Having driven the twenty kilometres to the show at a conservative 40kph to minimise potential damage to your Grand Champion in the making you eventually place it on the show bench in pristine condition with, thankfully, no need to use the words ‘damaged in transit’. At this point in time you are at peace with the world knowing that the announcement of your plant as Grand Champion is little more than a formality. That is until you discover that your painstakingly engineered 200mm. pot full of stud intermediate cymbidium has been beaten for Grand Champ. by a Masdevallia in a 50mm pot. with a single paltry flower!
Your rapidly rising blood pressure reaches stratospheric levels when you realise that the Masdevallia flower doesn’t even need a stake!
After a few deep breaths your blood pressure begins to subside. As calmness finally prevails, the show marshal instantaneously elevates your anger to a new personal best when he informs you that it was “close, real close. If your cymbidium didn’t have that pollen cap starting to go off.”
By the end of the show you have accepted, albeit grudgingly, that the judges decision is final and it was only an orchid show. After all Reserve Champion and a cheque for $25 is a pretty respectable outcome anyway. Your ego saving mental fall back position has been achieved largely due to the general opinion of sympathetic club members, that you have been the victim on an injustice – “Who were the judges?” “typical mix up” “Half of them hate cymbidiums and the other half grow Masdevallias” and “the short black one with the studded collar could have done a better job than the bloke with the white cane!” being typical commentary.
Eventually the show from hell is nearing the end and pull down time is approaching.
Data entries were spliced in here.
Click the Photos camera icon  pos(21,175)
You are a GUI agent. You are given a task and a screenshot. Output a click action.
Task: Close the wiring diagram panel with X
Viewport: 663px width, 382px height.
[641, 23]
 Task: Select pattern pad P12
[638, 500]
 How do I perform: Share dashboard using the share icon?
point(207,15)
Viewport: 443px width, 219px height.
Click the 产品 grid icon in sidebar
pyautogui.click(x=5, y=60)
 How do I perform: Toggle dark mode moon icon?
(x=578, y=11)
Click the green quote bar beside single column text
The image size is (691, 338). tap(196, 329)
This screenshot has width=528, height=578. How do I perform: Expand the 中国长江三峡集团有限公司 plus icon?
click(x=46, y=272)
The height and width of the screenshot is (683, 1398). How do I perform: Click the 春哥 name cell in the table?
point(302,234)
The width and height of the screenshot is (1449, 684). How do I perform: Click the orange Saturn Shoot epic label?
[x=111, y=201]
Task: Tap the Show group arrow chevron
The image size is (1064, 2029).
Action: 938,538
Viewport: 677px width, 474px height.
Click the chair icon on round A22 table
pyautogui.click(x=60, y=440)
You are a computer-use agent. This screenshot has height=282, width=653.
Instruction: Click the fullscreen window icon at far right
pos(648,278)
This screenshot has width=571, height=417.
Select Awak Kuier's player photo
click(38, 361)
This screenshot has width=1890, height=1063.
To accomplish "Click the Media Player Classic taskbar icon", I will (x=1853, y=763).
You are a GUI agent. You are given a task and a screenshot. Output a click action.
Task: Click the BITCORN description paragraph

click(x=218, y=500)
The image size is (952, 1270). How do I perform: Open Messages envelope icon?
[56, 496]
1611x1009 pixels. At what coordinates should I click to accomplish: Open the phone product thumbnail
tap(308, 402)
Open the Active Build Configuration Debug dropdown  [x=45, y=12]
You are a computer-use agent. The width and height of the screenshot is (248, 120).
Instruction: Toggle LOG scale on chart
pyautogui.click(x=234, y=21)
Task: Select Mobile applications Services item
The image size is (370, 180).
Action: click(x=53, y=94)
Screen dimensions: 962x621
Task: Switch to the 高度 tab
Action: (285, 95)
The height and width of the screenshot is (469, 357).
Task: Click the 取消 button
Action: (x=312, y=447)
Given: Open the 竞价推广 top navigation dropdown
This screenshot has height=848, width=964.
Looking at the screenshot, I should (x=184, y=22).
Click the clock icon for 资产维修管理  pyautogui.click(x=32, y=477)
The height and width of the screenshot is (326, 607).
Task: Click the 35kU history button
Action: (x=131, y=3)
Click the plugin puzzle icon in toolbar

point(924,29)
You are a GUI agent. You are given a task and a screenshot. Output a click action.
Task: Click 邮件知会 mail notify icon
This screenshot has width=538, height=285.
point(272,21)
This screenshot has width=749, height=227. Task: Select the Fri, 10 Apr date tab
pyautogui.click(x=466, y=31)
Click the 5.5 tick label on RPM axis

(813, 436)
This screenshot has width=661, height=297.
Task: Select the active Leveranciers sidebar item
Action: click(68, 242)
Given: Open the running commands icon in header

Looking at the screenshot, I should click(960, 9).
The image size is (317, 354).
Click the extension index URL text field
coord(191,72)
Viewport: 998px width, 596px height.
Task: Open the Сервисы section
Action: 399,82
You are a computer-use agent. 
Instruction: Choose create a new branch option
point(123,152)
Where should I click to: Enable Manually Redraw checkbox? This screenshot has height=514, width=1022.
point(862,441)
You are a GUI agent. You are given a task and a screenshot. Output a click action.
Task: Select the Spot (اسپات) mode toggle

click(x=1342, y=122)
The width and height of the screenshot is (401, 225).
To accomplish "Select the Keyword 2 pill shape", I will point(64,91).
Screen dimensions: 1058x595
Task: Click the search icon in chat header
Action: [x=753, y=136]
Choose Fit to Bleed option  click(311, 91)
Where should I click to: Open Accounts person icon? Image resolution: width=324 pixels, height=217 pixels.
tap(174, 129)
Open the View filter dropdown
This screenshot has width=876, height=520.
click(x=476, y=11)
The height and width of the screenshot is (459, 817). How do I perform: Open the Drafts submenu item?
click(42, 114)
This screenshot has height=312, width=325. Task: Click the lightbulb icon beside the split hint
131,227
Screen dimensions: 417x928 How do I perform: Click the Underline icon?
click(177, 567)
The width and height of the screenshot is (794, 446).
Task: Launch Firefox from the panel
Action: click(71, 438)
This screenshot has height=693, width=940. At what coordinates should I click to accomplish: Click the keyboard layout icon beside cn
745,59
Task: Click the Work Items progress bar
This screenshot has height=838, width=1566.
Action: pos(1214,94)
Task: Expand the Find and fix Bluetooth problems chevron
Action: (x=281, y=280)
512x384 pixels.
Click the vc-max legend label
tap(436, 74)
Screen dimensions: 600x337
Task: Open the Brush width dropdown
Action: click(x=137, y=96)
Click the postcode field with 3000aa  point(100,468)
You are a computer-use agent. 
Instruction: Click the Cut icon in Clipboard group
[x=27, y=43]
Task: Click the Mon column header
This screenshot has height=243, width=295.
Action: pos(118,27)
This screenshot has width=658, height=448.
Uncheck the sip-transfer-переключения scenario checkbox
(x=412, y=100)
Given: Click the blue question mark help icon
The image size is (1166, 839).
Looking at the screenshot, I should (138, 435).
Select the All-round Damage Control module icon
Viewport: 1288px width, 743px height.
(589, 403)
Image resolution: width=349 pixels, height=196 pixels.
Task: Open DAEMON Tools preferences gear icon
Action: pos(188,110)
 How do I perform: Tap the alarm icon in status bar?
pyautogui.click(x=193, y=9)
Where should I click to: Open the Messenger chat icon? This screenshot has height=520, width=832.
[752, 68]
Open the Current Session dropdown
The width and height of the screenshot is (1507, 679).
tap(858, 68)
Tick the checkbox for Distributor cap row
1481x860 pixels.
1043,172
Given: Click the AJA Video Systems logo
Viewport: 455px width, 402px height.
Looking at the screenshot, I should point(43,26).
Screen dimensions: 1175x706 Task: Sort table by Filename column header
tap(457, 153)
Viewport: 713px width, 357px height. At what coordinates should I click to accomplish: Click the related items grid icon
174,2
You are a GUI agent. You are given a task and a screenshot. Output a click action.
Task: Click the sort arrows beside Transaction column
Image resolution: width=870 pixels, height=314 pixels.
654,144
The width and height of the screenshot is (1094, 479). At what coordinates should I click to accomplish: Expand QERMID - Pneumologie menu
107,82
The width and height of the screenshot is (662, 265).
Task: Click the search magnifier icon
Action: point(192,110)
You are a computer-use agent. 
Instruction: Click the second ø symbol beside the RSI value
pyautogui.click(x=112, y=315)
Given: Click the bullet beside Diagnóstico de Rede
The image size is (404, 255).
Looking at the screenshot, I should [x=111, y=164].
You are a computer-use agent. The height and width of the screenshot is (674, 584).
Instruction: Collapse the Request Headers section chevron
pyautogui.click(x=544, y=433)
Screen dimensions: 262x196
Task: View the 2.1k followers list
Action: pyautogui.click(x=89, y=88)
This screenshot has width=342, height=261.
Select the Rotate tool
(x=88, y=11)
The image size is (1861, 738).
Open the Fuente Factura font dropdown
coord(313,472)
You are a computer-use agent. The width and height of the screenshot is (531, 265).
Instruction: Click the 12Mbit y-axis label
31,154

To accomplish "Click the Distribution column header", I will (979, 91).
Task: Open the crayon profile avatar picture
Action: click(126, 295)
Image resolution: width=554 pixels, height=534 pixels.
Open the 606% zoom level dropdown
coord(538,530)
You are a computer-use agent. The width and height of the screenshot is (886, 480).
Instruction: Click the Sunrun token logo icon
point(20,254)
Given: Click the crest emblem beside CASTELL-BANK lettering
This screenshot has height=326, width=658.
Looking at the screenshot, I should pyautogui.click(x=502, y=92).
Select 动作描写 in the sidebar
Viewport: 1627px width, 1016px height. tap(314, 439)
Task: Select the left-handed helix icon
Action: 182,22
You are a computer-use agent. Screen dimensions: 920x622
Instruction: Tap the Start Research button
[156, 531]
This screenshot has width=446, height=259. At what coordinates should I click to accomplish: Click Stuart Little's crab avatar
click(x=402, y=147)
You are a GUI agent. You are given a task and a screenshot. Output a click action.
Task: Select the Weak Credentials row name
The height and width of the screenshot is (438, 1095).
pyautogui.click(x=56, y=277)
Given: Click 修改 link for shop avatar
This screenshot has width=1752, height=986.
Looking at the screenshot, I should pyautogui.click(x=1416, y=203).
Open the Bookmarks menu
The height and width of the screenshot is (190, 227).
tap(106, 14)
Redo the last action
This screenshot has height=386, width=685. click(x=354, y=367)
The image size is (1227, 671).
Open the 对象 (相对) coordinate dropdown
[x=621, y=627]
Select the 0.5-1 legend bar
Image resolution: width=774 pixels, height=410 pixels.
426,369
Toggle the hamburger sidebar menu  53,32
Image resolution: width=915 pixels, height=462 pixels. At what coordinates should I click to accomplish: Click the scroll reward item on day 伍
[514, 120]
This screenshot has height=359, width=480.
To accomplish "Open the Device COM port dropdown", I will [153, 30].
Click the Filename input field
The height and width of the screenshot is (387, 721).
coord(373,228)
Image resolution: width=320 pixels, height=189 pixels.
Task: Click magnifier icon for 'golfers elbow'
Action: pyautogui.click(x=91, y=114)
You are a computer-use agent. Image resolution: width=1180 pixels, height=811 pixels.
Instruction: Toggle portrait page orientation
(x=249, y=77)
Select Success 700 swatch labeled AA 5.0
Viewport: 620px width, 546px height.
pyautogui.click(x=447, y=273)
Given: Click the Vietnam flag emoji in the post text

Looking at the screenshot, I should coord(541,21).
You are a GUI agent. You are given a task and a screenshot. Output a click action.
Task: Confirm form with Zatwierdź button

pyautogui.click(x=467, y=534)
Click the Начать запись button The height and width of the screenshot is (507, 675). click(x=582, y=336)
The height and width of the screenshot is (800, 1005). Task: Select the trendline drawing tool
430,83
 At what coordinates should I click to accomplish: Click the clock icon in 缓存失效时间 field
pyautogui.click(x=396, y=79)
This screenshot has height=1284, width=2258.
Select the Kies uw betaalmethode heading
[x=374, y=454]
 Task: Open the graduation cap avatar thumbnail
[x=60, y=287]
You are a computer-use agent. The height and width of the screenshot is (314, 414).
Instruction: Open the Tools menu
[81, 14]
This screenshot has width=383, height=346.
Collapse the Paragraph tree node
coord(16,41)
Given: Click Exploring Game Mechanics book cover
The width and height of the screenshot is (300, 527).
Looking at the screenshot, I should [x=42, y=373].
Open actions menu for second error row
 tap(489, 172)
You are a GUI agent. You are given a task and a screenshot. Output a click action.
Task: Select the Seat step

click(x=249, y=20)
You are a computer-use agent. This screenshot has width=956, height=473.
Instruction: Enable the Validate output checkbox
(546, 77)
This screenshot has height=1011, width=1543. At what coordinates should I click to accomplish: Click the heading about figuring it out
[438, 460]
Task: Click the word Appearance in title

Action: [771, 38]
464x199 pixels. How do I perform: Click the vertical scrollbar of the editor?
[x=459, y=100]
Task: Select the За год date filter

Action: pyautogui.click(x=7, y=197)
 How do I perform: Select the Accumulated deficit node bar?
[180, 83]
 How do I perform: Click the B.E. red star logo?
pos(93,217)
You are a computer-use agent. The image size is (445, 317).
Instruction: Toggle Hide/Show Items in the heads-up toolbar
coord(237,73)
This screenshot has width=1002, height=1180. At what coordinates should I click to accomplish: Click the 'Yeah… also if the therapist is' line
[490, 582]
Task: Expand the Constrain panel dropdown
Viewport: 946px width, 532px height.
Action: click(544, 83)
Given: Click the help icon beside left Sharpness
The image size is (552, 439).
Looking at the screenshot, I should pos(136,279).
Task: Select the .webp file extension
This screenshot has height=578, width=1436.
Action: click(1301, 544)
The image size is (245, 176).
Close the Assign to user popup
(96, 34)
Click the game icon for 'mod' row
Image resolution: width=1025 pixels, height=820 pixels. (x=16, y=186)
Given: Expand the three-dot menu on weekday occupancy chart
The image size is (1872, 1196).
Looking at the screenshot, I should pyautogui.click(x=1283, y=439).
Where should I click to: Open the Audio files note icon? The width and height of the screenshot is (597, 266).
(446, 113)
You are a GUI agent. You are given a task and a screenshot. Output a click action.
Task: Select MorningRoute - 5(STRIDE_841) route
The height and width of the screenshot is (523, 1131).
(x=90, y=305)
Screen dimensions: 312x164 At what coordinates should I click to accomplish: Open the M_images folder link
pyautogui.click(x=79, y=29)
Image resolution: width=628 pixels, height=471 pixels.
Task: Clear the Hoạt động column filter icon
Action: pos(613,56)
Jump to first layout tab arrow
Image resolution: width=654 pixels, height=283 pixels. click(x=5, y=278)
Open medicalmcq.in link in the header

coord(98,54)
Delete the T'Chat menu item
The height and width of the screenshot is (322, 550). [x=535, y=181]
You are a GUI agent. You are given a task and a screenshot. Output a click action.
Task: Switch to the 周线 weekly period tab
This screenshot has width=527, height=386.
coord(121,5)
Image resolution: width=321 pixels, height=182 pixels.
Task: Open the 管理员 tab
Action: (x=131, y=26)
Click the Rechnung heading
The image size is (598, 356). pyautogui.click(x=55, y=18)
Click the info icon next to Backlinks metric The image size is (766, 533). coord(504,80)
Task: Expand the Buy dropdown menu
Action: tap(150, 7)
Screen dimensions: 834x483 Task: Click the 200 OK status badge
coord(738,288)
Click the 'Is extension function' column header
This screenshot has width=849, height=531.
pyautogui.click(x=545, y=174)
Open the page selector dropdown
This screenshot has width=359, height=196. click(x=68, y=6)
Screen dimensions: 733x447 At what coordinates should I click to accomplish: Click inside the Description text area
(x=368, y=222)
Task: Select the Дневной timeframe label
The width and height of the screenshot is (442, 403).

You are now consumed by the desire to get your reserve champion, its decorations and your prize money into the car and on the road ASAP. No need to street crawl at 40kph on the home journey.
The prize winners are being presented with their trophies and prize money. You clap politely when ‘Mr. Masdevallia’ is called to the dais. He is all smiles as the president shakes his hand while back in the crowd the best you can muster is a sort of pained gesture, a cross between a fear grin and a death stare. Anyway you assure yourself that the club members clapped loudest when you were called to the dais and surely now even ‘Mr, Masdevallia’ realises how lucky he has been.
Your escape plan is to make two trips to the car. The first trip is to deliver your hard earned winnings, the packets of fertiliser and some seedlings purchased from the sales stall during the day. The second journey will be needed to convey your sizeable Reserve Champion intermediate cymbidium to the back of your station wagon. This operation proceeds uneventfully until, on approaching your car, you realise that your left hand is the one most easily freed from supporting the Reserve Champion but your car keys are in your right trouser pocket!
The solution, you decide, as you stand in the car park, is to carefully transfer more of the load from the right arm to the left and…EXPLETIVES!!! Broken pot on the asphalt! Potting mix everywhere! Battered pieces of prize winning foliage spread for metres and microscopic pieces of petals decorating the car park! And the loudly exclaimed “I hate *&#@#**^% orchids” ringing in the ears of stunned onlookers. You dip your now liberated right hand into your trouser pocket and extract your car key.
As you do so “Mr. Masdevallia’, smarty pants, all smiles, bloody Grand Champion, is standing at his car, the one parked next to yours, still cursing his ‘butter fingers’ as he bends down to salvage the pieces of what was once the Grand Champion and you decide that there is justice after all, even at the show from hell!